Medici Senza Frontiere è stata costretta ad interrompere le attività mediche nello Jebel Si, lo stato del Darfur del nord del Sudan. Crescono, infatti, le limitazioni imposte dalle autorità sudanesi. “Con la riduzione delle nostre attività in Jebel Si, oltre 100.000 persone nella regione sono rimaste senza assistenza sanitaria“, dice Alberto Cristina, responsabile delle attività di Msf.
L’invio di farmaci e di forniture mediche non è più stato autorizzato dal settembre 2001, e anche i permessi di lavoro e di viaggio degli operatori dell’organizzazione sanitaria sono sempre più difficili.In questo modo non si riescono nemmeno a garantire le visite mediche e di ricoverare i pazienti, col rischio di interrompere anche le vaccinazioni che possono salvare la vita di molte persone.

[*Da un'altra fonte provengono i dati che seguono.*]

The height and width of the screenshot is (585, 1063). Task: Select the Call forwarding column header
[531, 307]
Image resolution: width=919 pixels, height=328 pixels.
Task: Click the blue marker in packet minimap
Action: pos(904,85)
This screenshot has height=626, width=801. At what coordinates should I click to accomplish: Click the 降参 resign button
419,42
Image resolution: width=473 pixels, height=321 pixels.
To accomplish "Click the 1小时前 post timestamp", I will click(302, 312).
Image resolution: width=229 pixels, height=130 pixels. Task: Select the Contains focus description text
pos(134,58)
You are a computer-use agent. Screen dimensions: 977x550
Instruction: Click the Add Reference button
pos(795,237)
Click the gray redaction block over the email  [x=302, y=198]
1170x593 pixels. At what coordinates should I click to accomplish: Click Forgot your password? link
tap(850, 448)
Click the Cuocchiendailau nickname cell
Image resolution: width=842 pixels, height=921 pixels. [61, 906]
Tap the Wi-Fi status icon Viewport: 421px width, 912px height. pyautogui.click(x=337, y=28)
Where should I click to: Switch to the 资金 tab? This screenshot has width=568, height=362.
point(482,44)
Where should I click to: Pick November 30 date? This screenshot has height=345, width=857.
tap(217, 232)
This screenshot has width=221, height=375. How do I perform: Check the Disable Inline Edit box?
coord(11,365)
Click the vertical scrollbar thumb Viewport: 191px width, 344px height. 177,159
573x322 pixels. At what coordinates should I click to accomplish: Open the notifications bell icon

Sono oltre 100mila, dunque, gli assistiti rimasti senza copertura sanitaria. E non possono essere effettuati parti cesarei. L’unica soluzione rimane quella di trasportare i pazienti nell’ospedale di El Fasher, a circa otto ore di auto dalla zona. “Se non ci viene permesso di garantire l’approvvigionamento di farmaci e forniture mediche al nostro ospedale e ai piccoli centri sanitari, presto potrebbero scoppiare epidemie e aumentare i decessi di madri e neonati durante il parto, rischiando di raggiungere livelli di emergenza“, spiega Cristina.
“L’organizzazione è pronta a riprendere le attività non appena verranno tolte le limitazioni al suo lavoro – continua il responsabile dell’organizzazione -. Quando le forniture mediche, le apparecchiature logistiche e il personale internazionale saranno di nuovo in grado di raggiungere la regione, le équipe mediche di Msf potranno ricominciare a fornire cure mediche salvavita alle persone che vivono nello Jebel Si”.